Em declarações aos jornalistas, os peritos Wayne Barrett, Gwenda Blair, Michael D’Antonio, and Timothy O’Brien confessaram que não ficaram surpreendidos com o vídeo recentemente vindo a público. Donald Trump é assim mesmo, como sempre foi, e o público norte-americano só agora o começa a conhecer verdadeiramente.

No entanto, a autenticidade poderá ter custos acrescidos na contagem dos votos. Segundo o Washington Post, se a eleição fosse hoje, Hillary Clinton contaria com 341 votos do Colégio Eleitoral, muito mais do que os 270 necessários para garantir a vitória. Donald Trump teria apenas 197 votos, muito longe do necessário para chegar à Casa Branca. 

A sondagem combina o mapa eleitoral norte-americano com as mais recentes sondagens agregadas pelo RealClearPolitics, e oferece por isso uma perspetiva atualizada e próxima da realidade. 


Nos Estados Unidos, o complexo sistema eleitoral tem em conta não só os votos de cada cidadão mas também o peso de cada Estado no colégio eleitoral. Na prática, os eleitores votam indiretamente no seu candidato, que arrecada todos os votos de um Estado, e por isso muito fica por decidir entre os swing states, cujo pendor é sempre incerto e pode, de resto, decidir uma eleição, como foi evidente em 2000, na disputa entre Al Gore e George W. Bush.

Em 2016, a incerteza parece, nesta altura, bastante reduzida. Apesar das constantes polémicas que recordam amargamente Hillary Clinton do uso indevido de e-mails durante o tempo que foi Secretária de Estado da administração Obama, a democrata leva vantagem folgada em todas as sondagens. Em alguns casos, Hillary Clinton arrecada quase dez por cento de pontos percentuais acima de Trump. Na página do jornal The New York Times, a democrata conta hoje com 88 por cento de hipóteses de vencer.

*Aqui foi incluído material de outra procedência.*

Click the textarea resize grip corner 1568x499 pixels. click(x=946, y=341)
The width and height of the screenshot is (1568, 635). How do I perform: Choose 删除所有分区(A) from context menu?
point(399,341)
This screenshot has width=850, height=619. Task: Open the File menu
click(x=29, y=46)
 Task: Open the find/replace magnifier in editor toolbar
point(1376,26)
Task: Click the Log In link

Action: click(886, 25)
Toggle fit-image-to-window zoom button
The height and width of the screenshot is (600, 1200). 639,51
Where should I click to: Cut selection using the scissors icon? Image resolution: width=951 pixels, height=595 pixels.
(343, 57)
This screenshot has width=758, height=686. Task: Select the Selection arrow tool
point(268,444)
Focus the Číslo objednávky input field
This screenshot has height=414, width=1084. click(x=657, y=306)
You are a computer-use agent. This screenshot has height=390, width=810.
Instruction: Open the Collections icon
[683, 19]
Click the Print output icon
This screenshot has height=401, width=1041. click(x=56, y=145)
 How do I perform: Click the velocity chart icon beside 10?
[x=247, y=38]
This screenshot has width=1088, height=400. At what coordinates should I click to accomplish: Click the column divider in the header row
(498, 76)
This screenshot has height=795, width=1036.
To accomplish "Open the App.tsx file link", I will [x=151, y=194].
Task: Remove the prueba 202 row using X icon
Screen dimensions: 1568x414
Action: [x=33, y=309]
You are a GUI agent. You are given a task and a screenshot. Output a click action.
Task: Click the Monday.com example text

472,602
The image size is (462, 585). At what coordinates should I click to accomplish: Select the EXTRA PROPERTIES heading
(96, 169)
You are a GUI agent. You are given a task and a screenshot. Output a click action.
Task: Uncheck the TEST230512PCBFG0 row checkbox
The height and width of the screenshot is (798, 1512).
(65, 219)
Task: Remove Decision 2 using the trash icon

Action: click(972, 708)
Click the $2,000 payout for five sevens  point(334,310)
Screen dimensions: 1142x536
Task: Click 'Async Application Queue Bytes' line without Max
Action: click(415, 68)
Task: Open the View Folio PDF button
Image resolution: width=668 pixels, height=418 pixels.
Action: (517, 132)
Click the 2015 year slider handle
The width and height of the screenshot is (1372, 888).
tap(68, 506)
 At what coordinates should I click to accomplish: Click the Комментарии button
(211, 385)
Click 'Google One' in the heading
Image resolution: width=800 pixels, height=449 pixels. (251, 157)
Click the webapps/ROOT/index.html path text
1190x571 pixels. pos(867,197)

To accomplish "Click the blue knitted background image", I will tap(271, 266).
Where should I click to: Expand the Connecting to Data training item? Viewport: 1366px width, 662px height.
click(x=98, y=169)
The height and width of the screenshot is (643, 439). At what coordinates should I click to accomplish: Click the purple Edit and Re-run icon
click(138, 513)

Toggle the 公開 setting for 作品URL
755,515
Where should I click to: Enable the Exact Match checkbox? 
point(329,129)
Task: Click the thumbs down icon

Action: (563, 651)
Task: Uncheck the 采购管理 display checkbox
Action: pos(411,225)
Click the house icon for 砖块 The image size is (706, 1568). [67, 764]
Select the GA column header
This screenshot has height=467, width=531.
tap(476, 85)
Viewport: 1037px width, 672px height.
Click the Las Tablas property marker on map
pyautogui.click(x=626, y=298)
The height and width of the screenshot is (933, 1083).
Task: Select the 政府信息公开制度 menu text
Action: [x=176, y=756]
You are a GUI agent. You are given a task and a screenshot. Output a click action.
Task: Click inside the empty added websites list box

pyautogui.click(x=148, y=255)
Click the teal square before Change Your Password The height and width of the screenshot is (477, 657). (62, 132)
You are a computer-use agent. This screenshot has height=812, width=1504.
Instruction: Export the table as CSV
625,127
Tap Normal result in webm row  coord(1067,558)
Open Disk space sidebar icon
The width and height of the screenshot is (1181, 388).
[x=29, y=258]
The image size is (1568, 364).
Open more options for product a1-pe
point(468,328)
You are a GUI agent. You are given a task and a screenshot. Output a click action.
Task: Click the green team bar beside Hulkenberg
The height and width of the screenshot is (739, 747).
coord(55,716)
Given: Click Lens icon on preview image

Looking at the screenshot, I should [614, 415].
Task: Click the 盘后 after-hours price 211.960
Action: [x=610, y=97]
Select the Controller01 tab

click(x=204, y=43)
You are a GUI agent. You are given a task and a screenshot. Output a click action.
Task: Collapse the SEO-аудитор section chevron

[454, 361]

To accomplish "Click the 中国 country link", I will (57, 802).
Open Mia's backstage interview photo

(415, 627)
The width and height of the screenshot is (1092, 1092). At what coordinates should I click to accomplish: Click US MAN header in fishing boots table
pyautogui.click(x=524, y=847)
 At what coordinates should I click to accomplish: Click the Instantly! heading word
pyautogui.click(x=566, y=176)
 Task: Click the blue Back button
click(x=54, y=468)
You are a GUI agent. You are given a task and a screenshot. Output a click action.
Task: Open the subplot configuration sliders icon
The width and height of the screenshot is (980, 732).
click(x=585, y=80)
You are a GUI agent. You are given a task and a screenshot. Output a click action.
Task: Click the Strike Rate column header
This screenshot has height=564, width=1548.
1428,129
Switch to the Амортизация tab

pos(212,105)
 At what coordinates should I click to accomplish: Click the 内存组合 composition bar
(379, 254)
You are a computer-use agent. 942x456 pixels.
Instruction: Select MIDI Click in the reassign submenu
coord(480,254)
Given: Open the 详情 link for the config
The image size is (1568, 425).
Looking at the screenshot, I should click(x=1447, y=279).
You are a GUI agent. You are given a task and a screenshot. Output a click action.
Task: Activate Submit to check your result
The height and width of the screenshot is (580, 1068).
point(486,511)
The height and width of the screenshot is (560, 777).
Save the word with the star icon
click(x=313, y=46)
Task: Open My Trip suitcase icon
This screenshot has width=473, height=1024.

Mais não seja porque os eleitores de Trump têm desculpa para se enganarem no dia de acorrer às urnas. Numa ação de campanha esta terça-feira à noite, em Panama City, na Florida, o candidato republicano pediu aos seus apoiantes para se registarem e votarem no dia 28 de novembro, quando as eleições presidenciais acontecem vinte dias antes.